One important topic, according to her, is whether the nation’s main telecommunications providers are subject to adequate cyber security standards.

A data breach of this kind would incur sanctions of hundreds of millions of dollars in other countries.

The Optus data leak, according to Prime Minister Anthony Albanese, was a “big wake-up call.”

Mr. Albanese said the additional safeguards would ensure banks and other institutions would be notified much quicker when a breach occurred so personal data could not be exploited. The government is getting ready to deploy new cybersecurity measures.

Optus’ statements on the breach:

What led to this?

The target of a cyberattack was Optus. We acted promptly to stop the assault, which was exclusively directed at the data of Optus customers. Messages and phone conversations have not been compromised, and Optus’ infrastructure and services, including mobile and home internet, remain unaffected. Optus services continue to be safe to use and run normally.

Has the assault been halted?

Yes. When Optus realized this, the assault was immediately stopped.

To reduce potential dangers to clients, we are now collaborating with the Australian Cyber Security Centre. Additionally, we have informed the Australian Federal Police, the Australian Information Commissioner, and important regulators.

Why did we approach the media rather than our clients first?

Data security for our clients is of utmost importance to us. We took this action because it was the simplest and most efficient approach to warn as many of our current and previous clients as we could, allowing them to be watchful and keep an eye out for any strange conduct. Contacting clients who have been directly affected is currently being done.

What details about me may have been revealed?

Customers’ names, dates of birth, phone numbers, email addresses, and, for a subset of customers, addresses, as well as ID document numbers like those on a driver’s license or passport, may have been exposed. Customers that are impacted will get immediate notification of the particular information stolen.

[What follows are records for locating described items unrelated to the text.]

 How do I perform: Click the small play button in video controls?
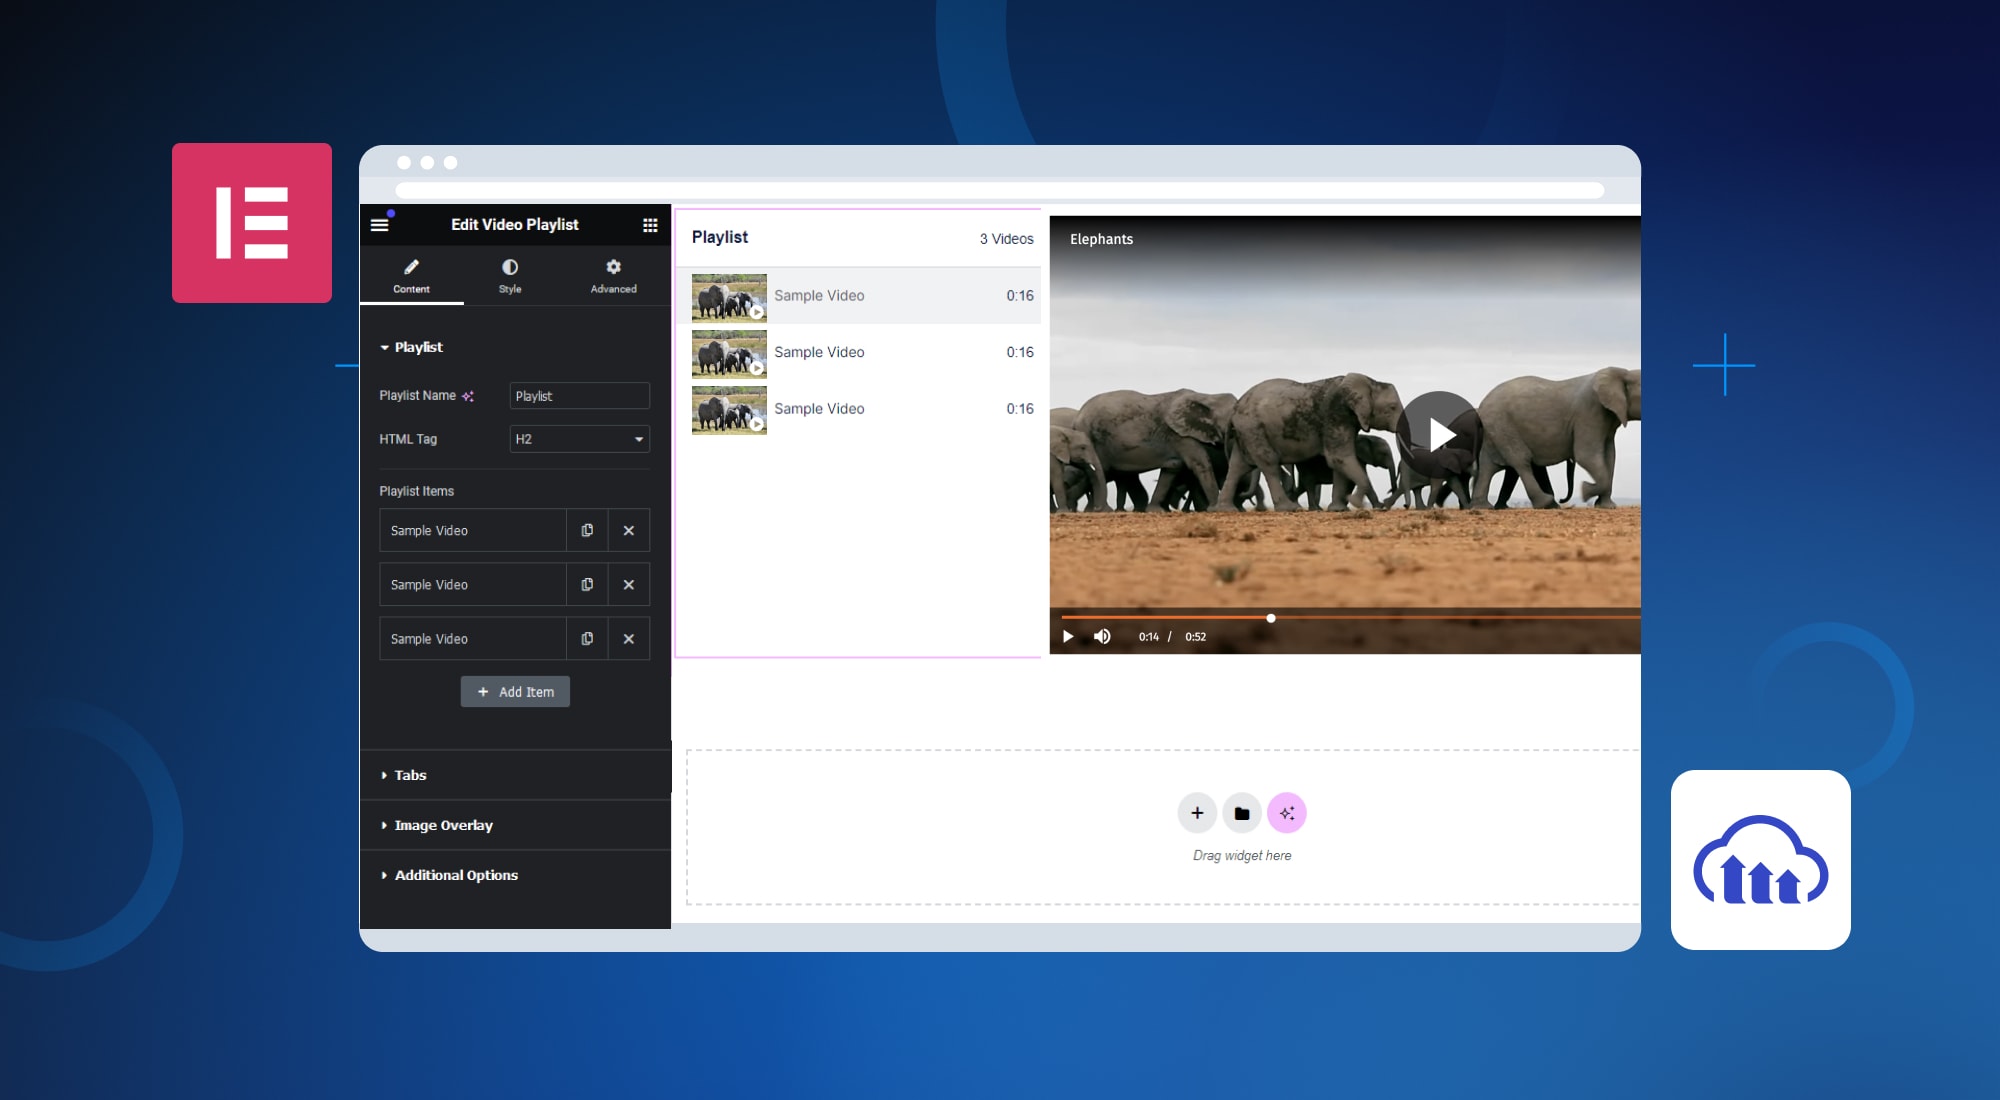1068,637
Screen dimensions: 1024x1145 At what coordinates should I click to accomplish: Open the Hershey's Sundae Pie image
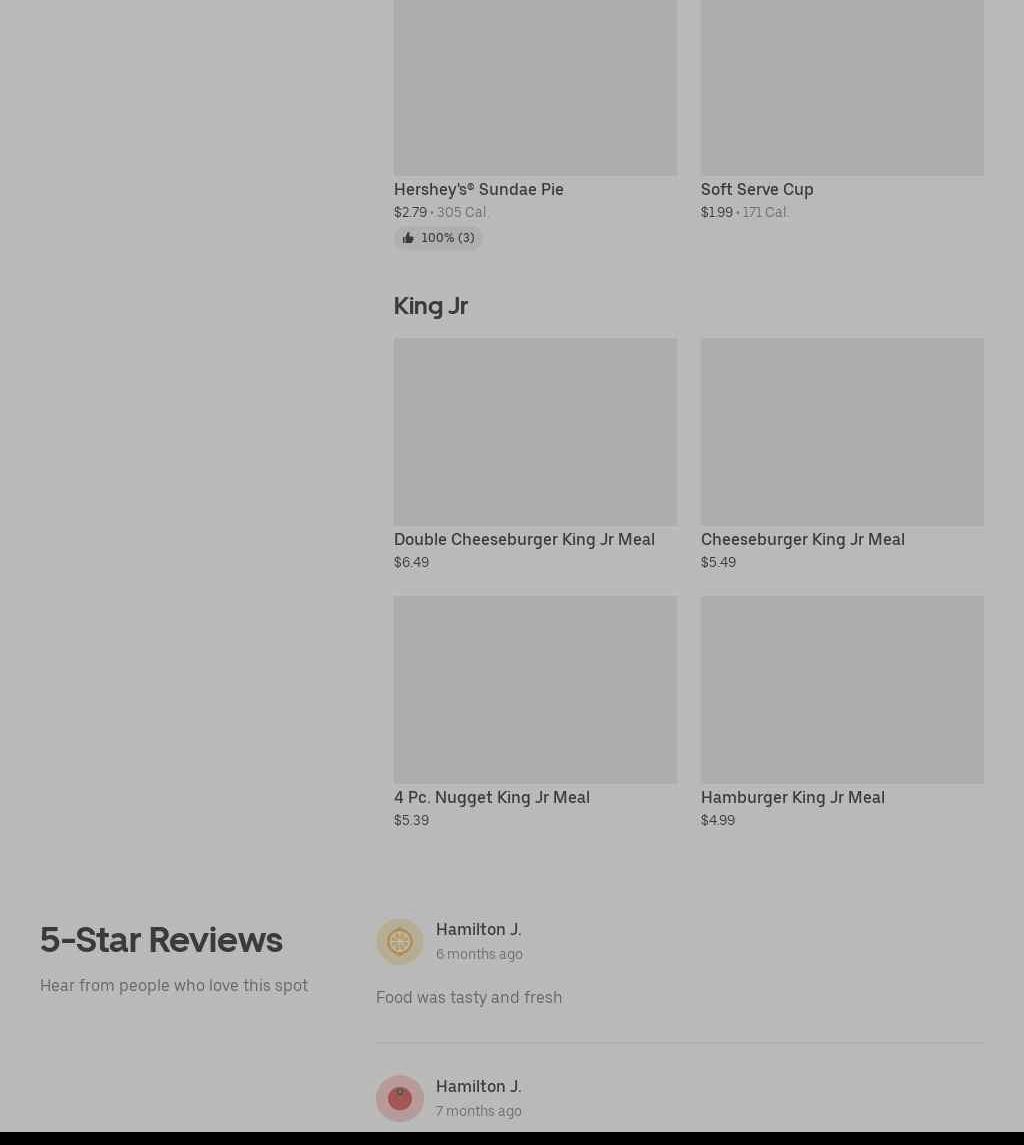535,88
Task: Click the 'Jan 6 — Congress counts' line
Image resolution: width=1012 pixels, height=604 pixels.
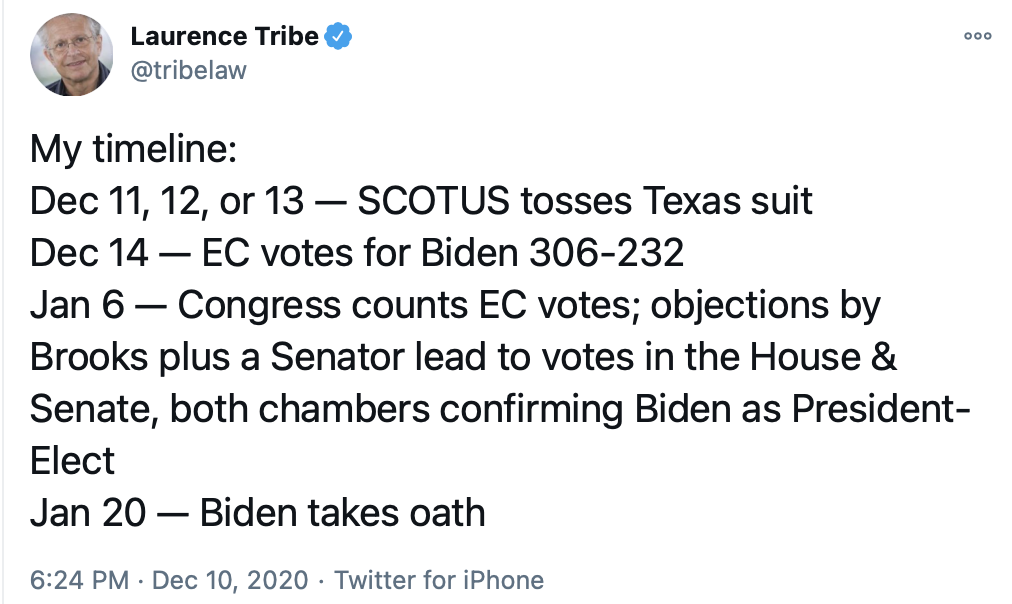Action: coord(455,305)
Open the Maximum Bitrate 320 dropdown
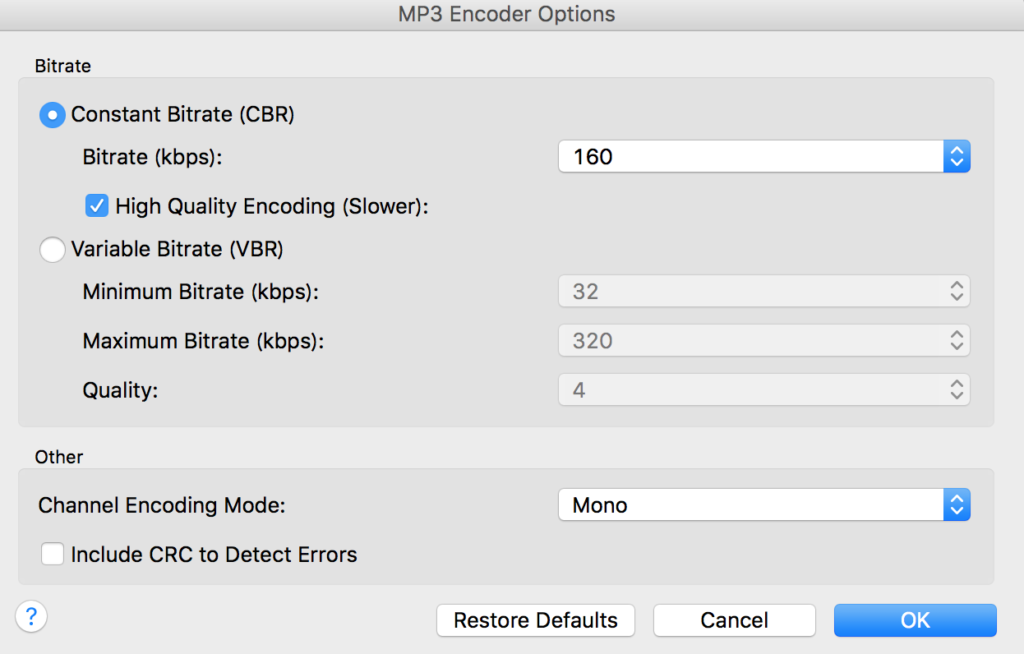 coord(764,340)
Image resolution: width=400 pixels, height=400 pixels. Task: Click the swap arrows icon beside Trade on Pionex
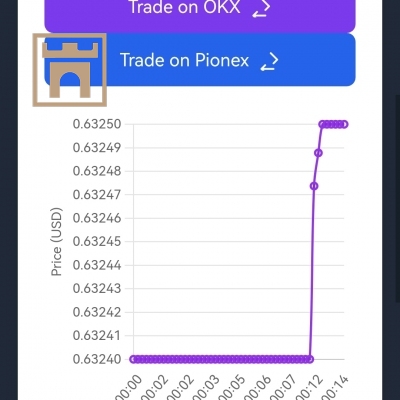pyautogui.click(x=269, y=61)
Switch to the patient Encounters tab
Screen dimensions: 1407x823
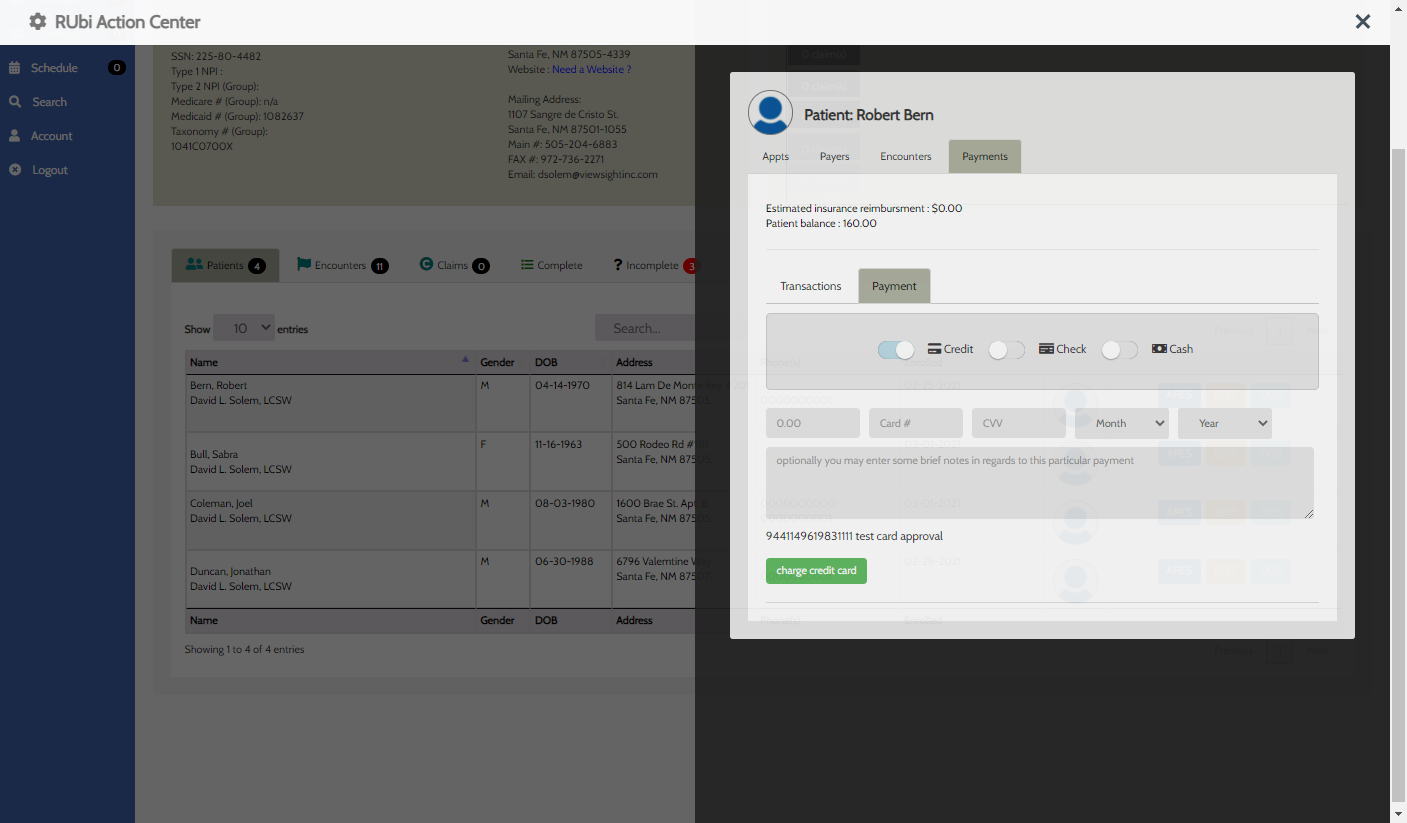click(905, 157)
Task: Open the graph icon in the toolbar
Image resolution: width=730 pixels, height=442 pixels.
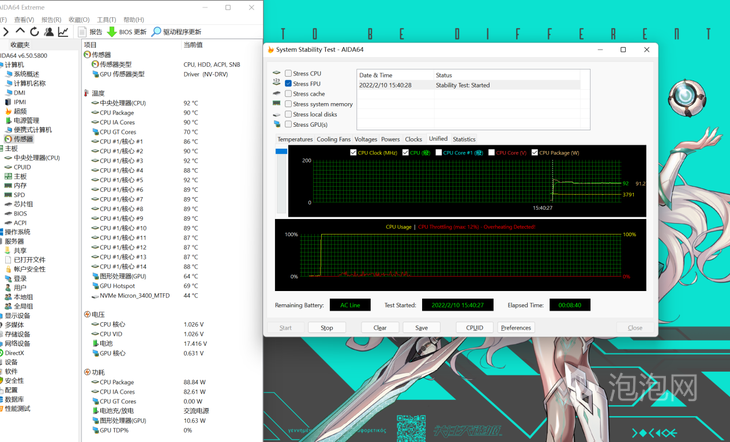Action: pos(64,32)
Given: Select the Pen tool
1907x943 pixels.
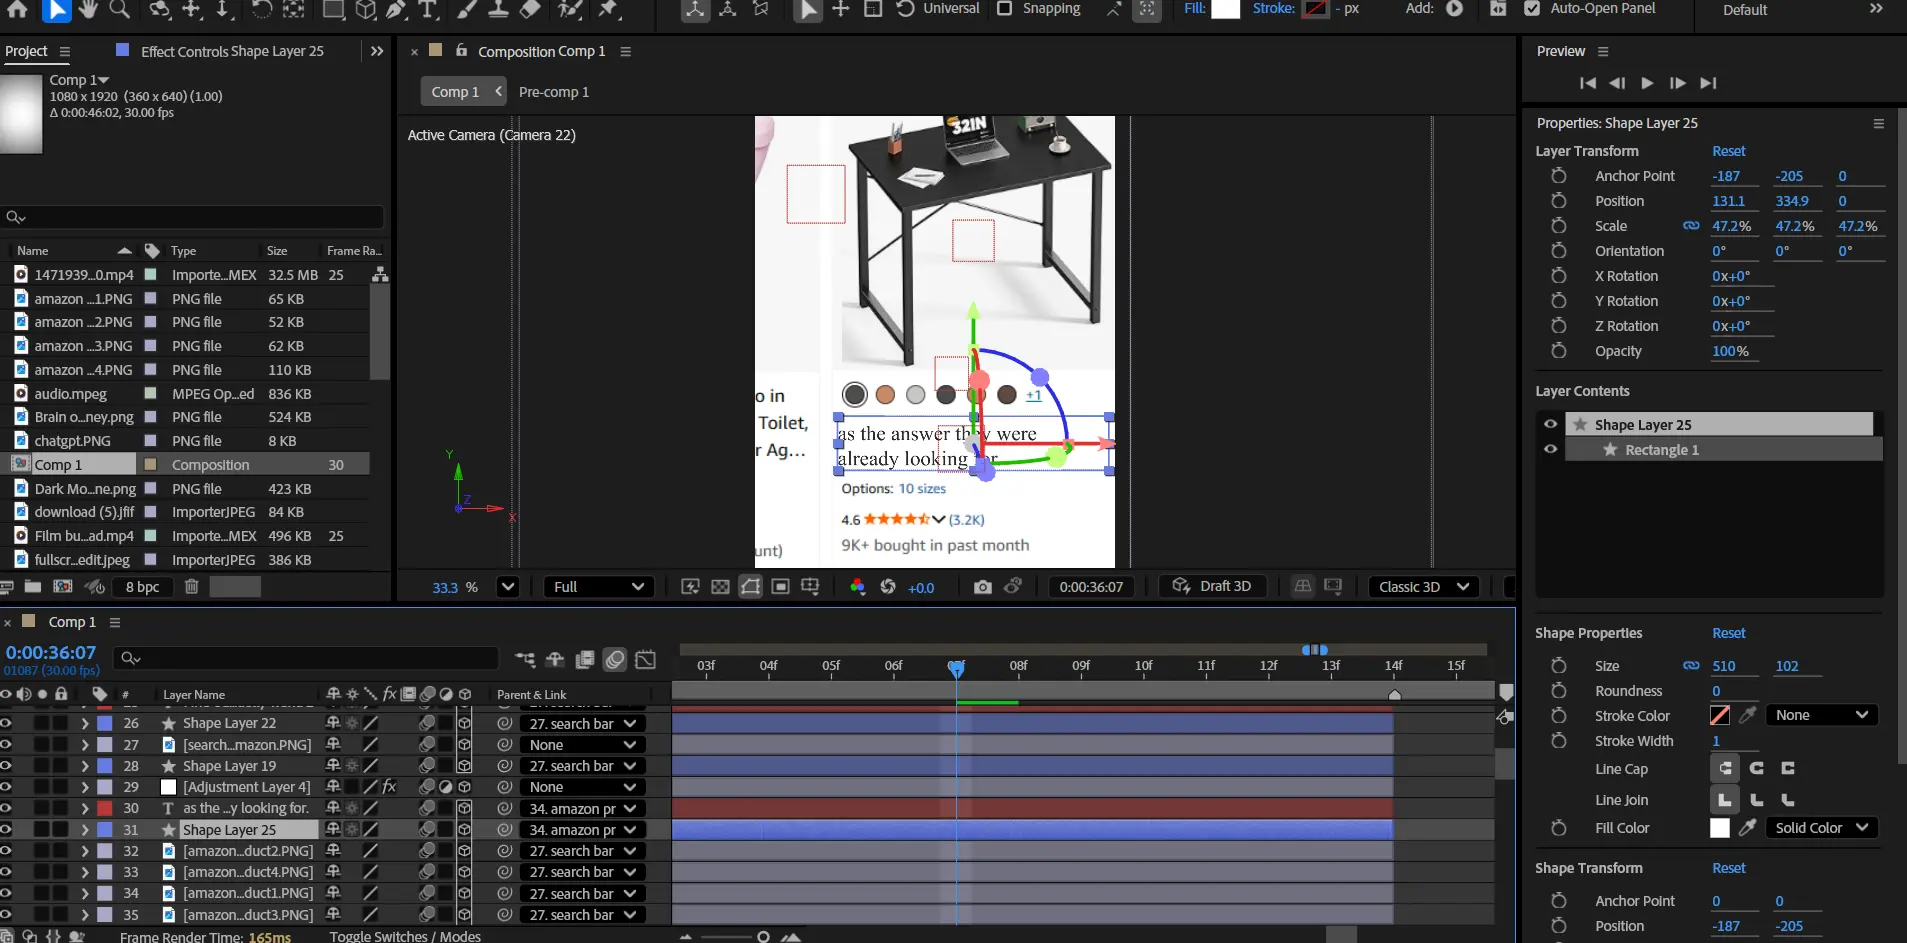Looking at the screenshot, I should pyautogui.click(x=397, y=9).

Mobile and home internet services from Optus are unaffected. Voice calls, text messages, payment information, billing information, and account passwords have not been hacked.

What can I do to safeguard myself if I believe I’ve been a victim of fraud?

Although we are not presently aware of any customers who have been harmed, we urge you to be more vigilant about all of your accounts, particularly:

Monitor all of your internet accounts, including your bank accounts, for any unusual or suspicious behavior. Make careful to notify the relevant provider right once of any fraudulent activity.

Be on the lookout for correspondence from con artists who may obtain your personal information. This might apply to shady social media posts, emails, texts, or phone calls.

Never disclose your passwords or any other personal or financial information, and never click on links that seem dubious.

If I suspect my account has been hijacked, how can I get in touch with Optus?

The safest method to get in touch with Optus is still via the My Optus App, but you may also phone us at 133 937 if you’re a consumer client if you think your account has been hacked. Wait times might be greater than normal as a result of the cyberattack’s effects.

Contact your account manager or us at (133) 343 if you are a business client.

How can I tell if I’ve been affected?

Contacting clients who have been directly affected is currently being done.